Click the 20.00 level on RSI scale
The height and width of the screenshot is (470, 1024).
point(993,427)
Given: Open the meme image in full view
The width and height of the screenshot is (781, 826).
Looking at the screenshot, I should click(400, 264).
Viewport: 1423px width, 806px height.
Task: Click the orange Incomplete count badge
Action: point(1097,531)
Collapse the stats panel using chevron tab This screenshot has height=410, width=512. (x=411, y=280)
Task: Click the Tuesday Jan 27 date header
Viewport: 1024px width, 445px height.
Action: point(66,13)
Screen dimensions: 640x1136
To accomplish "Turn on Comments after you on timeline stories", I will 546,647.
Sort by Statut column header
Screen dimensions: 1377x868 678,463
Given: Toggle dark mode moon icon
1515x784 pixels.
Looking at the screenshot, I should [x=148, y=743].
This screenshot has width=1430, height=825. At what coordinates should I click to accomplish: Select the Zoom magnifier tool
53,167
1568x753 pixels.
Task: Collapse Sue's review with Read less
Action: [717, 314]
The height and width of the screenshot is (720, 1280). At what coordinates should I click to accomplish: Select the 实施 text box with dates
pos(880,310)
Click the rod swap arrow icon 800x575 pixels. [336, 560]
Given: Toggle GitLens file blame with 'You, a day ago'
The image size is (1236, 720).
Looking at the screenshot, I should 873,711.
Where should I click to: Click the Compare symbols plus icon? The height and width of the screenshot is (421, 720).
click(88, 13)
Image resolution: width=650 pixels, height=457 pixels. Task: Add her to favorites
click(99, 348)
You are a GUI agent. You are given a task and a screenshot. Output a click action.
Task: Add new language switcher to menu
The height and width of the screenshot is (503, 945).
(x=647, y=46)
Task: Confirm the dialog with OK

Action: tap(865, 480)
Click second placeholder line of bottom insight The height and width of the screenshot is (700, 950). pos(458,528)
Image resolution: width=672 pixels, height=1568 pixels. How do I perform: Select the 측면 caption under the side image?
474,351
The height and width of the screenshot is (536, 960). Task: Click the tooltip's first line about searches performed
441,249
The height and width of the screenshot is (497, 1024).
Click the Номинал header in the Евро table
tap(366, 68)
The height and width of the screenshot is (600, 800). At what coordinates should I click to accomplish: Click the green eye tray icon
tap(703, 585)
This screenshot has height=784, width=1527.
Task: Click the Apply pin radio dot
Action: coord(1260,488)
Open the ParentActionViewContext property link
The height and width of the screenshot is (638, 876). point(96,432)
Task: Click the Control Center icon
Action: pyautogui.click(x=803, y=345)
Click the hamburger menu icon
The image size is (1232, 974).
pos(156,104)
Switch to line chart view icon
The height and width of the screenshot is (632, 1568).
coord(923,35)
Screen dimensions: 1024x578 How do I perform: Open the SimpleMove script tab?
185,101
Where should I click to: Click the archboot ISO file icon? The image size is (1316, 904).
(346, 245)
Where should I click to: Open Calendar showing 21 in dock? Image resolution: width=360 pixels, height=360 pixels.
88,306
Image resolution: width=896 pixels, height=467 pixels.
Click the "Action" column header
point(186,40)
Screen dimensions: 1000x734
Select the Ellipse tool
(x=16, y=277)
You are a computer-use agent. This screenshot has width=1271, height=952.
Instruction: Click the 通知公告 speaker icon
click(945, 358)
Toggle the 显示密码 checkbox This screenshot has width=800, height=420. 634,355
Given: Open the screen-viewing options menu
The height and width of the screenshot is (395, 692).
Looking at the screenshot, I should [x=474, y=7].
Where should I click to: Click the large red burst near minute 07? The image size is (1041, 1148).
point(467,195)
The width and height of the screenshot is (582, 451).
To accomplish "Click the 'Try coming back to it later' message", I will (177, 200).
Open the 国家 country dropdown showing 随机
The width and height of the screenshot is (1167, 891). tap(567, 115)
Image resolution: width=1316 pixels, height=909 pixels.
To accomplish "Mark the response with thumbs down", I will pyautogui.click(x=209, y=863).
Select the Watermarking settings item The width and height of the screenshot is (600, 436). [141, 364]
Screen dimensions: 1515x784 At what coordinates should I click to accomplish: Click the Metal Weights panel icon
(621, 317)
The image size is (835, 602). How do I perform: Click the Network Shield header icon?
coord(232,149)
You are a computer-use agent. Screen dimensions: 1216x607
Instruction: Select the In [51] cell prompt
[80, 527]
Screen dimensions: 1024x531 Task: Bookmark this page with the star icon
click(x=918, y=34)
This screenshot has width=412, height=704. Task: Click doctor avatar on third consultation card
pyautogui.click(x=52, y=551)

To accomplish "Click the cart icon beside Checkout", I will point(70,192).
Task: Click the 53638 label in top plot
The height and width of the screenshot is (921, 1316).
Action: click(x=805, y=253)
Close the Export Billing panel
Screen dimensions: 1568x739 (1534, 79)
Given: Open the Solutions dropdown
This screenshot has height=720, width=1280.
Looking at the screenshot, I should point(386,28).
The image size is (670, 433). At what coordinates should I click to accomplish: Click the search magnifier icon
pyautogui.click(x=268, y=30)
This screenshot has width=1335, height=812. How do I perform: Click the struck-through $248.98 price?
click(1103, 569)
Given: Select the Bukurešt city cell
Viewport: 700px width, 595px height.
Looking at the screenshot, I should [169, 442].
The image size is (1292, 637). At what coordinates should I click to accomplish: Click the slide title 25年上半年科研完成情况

_ _ _ _ _

WHAT IS BEING ASKED
Copy the records above, keeping every word the same.

ANSWER BOX
Click the 20.00 level on RSI scale
The height and width of the screenshot is (470, 1024).
point(993,427)
Given: Open the meme image in full view
The width and height of the screenshot is (781, 826).
Looking at the screenshot, I should click(400, 264).
Viewport: 1423px width, 806px height.
Task: Click the orange Incomplete count badge
Action: point(1097,531)
Collapse the stats panel using chevron tab This screenshot has height=410, width=512. (x=411, y=280)
Task: Click the Tuesday Jan 27 date header
Viewport: 1024px width, 445px height.
Action: point(66,13)
Screen dimensions: 640x1136
To accomplish "Turn on Comments after you on timeline stories", I will 546,647.
Sort by Statut column header
Screen dimensions: 1377x868 678,463
Given: Toggle dark mode moon icon
1515x784 pixels.
Looking at the screenshot, I should [x=148, y=743].
This screenshot has width=1430, height=825. At what coordinates should I click to accomplish: Select the Zoom magnifier tool
53,167
1568x753 pixels.
Task: Collapse Sue's review with Read less
Action: [717, 314]
The height and width of the screenshot is (720, 1280). At what coordinates should I click to accomplish: Select the 实施 text box with dates
pos(880,310)
Click the rod swap arrow icon 800x575 pixels. [336, 560]
Given: Toggle GitLens file blame with 'You, a day ago'
The image size is (1236, 720).
Looking at the screenshot, I should 873,711.
Where should I click to: Click the Compare symbols plus icon? The height and width of the screenshot is (421, 720).
click(88, 13)
Image resolution: width=650 pixels, height=457 pixels. Task: Add her to favorites
click(99, 348)
You are a GUI agent. You are given a task and a screenshot. Output a click action.
Task: Add new language switcher to menu
The height and width of the screenshot is (503, 945).
(x=647, y=46)
Task: Confirm the dialog with OK

Action: tap(865, 480)
Click second placeholder line of bottom insight The height and width of the screenshot is (700, 950). pos(458,528)
Image resolution: width=672 pixels, height=1568 pixels. How do I perform: Select the 측면 caption under the side image?
474,351
The height and width of the screenshot is (536, 960). Task: Click the tooltip's first line about searches performed
441,249
The height and width of the screenshot is (497, 1024).
Click the Номинал header in the Евро table
tap(366, 68)
The height and width of the screenshot is (600, 800). At what coordinates should I click to accomplish: Click the green eye tray icon
tap(703, 585)
This screenshot has height=784, width=1527.
Task: Click the Apply pin radio dot
Action: coord(1260,488)
Open the ParentActionViewContext property link
The height and width of the screenshot is (638, 876). point(96,432)
Task: Click the Control Center icon
Action: pyautogui.click(x=803, y=345)
Click the hamburger menu icon
The image size is (1232, 974).
pos(156,104)
Switch to line chart view icon
The height and width of the screenshot is (632, 1568).
coord(923,35)
Screen dimensions: 1024x578 How do I perform: Open the SimpleMove script tab?
185,101
Where should I click to: Click the archboot ISO file icon? The image size is (1316, 904).
(346, 245)
Where should I click to: Open Calendar showing 21 in dock? Image resolution: width=360 pixels, height=360 pixels.
88,306
Image resolution: width=896 pixels, height=467 pixels.
Click the "Action" column header
point(186,40)
Screen dimensions: 1000x734
Select the Ellipse tool
(x=16, y=277)
You are a computer-use agent. This screenshot has width=1271, height=952.
Instruction: Click the 通知公告 speaker icon
click(945, 358)
Toggle the 显示密码 checkbox This screenshot has width=800, height=420. 634,355
Given: Open the screen-viewing options menu
The height and width of the screenshot is (395, 692).
Looking at the screenshot, I should [x=474, y=7].
Where should I click to: Click the large red burst near minute 07? The image size is (1041, 1148).
point(467,195)
The width and height of the screenshot is (582, 451).
To accomplish "Click the 'Try coming back to it later' message", I will (177, 200).
Open the 国家 country dropdown showing 随机
The width and height of the screenshot is (1167, 891). tap(567, 115)
Image resolution: width=1316 pixels, height=909 pixels.
To accomplish "Mark the response with thumbs down", I will pyautogui.click(x=209, y=863).
Select the Watermarking settings item The width and height of the screenshot is (600, 436). [141, 364]
Screen dimensions: 1515x784 At what coordinates should I click to accomplish: Click the Metal Weights panel icon
(621, 317)
The image size is (835, 602). How do I perform: Click the Network Shield header icon?
coord(232,149)
You are a computer-use agent. Screen dimensions: 1216x607
Instruction: Select the In [51] cell prompt
[80, 527]
Screen dimensions: 1024x531 Task: Bookmark this page with the star icon
click(x=918, y=34)
This screenshot has width=412, height=704. Task: Click doctor avatar on third consultation card
pyautogui.click(x=52, y=551)

To accomplish "Click the cart icon beside Checkout", I will point(70,192).
Task: Click the 53638 label in top plot
The height and width of the screenshot is (921, 1316).
Action: click(x=805, y=253)
Close the Export Billing panel
Screen dimensions: 1568x739 (1534, 79)
Given: Open the Solutions dropdown
This screenshot has height=720, width=1280.
Looking at the screenshot, I should point(386,28).
The image size is (670, 433). At what coordinates should I click to accomplish: Click the search magnifier icon
pyautogui.click(x=268, y=30)
This screenshot has width=1335, height=812. How do I perform: Click the struck-through $248.98 price?
click(1103, 569)
Given: Select the Bukurešt city cell
Viewport: 700px width, 595px height.
Looking at the screenshot, I should [169, 442].
The image size is (1292, 637). At what coordinates should I click to accomplish: Click the slide title 25年上半年科研完成情况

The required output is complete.